→ WORK TASK
You are asked to filter the data below and copy every line holding "computer".

Stored dataset items
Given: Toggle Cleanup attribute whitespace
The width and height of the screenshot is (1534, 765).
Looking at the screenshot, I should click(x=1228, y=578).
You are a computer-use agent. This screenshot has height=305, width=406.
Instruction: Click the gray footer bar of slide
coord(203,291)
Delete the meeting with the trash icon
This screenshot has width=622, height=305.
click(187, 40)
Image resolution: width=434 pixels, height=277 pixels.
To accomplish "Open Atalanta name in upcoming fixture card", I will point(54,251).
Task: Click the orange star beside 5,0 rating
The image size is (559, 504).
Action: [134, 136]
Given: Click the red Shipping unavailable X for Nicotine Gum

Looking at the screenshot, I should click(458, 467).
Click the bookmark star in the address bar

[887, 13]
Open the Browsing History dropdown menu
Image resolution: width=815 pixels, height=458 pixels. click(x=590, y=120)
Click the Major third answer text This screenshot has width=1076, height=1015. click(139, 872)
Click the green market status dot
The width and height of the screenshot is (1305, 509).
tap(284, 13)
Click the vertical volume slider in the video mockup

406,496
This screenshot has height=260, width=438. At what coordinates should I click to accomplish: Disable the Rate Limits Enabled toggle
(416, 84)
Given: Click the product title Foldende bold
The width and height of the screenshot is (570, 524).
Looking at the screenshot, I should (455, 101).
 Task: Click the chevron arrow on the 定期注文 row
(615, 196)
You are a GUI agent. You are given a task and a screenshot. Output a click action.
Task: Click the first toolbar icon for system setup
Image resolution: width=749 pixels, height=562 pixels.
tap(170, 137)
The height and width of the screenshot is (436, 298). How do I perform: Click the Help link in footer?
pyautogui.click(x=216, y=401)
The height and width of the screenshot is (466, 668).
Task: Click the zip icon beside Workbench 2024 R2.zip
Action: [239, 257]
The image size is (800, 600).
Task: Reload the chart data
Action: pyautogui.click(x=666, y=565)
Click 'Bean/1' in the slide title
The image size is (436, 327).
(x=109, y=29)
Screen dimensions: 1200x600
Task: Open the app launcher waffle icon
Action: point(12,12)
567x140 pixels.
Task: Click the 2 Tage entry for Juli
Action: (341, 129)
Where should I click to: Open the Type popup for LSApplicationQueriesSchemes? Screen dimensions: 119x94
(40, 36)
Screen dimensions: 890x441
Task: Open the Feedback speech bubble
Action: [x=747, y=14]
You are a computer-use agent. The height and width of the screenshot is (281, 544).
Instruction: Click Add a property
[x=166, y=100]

→ THE COMPLETED TASK
You are a computer-use agent. This screenshot has height=305, width=406.
You are a computer-use agent. The height and width of the screenshot is (281, 544).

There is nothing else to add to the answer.